Das Eintauchen in die Erinnerungen der eigenen Schulzeit hat ihn kurzfristig auch im Schlaf beschäftigt: „Ich hatte auch tatsächlich teilweise dann wieder so Schulalbträume, was ich schon ziemlich lang nicht hatte. Dieses ganz Klassische: Man träumt von so einer Prüfung, auf die man nicht vorbereitet ist.“

Von Ibiza zu Corona

Der Roman „Echtzeitalter“ beginnt um 2010 und beinhaltet die Ibiza-Affäre bis hin zu Corona und dem ersten Lockdown. Es sind verschiedene kollektive historische Momente, die Tonio Schachinger wieder ins Gedächtnis ruft.

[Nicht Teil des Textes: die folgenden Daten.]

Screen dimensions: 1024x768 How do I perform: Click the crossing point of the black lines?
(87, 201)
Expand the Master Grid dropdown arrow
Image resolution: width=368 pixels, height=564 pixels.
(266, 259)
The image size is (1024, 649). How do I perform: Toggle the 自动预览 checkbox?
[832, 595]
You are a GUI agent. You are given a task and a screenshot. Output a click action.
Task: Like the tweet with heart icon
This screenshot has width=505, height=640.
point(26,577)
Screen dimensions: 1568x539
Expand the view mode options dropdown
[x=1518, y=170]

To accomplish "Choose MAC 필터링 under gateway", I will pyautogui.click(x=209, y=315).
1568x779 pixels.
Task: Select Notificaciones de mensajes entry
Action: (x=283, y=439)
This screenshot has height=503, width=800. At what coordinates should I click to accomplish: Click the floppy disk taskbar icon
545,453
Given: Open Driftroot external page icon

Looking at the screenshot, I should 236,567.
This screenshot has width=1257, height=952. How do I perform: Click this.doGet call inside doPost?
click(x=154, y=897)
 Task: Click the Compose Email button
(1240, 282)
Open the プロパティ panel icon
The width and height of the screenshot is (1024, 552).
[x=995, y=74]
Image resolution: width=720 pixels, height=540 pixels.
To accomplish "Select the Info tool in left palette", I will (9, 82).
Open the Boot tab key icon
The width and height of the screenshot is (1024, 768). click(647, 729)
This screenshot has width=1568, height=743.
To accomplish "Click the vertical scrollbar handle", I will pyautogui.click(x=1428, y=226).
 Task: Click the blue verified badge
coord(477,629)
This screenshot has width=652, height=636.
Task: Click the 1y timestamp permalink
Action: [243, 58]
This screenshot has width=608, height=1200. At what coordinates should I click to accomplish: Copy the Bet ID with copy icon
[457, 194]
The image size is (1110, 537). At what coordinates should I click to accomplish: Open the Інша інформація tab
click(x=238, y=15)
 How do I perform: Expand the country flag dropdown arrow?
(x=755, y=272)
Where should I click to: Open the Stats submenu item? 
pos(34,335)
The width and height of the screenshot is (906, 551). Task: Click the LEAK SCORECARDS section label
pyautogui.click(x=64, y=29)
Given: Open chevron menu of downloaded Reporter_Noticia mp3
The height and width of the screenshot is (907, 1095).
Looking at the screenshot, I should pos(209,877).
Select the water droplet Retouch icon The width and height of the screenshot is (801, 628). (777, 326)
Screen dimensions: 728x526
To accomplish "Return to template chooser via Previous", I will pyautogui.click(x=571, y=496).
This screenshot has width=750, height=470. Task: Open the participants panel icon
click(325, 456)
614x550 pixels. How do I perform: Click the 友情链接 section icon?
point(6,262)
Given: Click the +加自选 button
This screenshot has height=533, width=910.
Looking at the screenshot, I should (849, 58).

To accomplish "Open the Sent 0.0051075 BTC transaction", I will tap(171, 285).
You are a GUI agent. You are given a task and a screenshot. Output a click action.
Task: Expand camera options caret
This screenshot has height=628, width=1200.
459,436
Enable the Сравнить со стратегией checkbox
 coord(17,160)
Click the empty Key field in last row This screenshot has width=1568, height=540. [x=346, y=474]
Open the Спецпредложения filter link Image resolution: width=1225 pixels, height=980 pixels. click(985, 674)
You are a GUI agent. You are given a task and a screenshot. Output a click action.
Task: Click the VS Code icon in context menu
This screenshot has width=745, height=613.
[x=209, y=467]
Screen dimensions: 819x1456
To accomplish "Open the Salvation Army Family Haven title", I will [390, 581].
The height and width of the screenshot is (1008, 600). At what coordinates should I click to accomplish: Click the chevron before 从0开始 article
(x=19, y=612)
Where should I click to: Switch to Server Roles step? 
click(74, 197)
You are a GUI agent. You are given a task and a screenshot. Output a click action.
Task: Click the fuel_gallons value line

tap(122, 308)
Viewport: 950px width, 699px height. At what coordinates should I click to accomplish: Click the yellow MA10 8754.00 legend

Das ist unterhaltsam und gut erzählt und geht dennoch in die Tiefe. Es ist literarisch, sprachlich verdichtet und fresh. Man kippt schnell rein in diese Welten - diese typisch österreichische Welt. „Während das Marianum wie
Österreich ist, akademisch mittelmäßig, ambitionslos, aber trotzdem eingebildet.“

Vieles weiß man nur, wenn man in Wien oder Österreich lebt. Der Reiz liegt nicht zuletzt in dem gelungen Spiel zwischen realen Figuren und Begebenheiten und Fiktion. Einmal mehr zeigt Toni Schachinger sein Können darin.

Update vom 17.10.2023: Für seinen Roman „Echtzeitalter“ hat Tonio Schachinger am Montag, 16.10.2023 den mit 25.000 Euro dotierten Deutschen Buchpreis gewonnen. Wir gratulieren!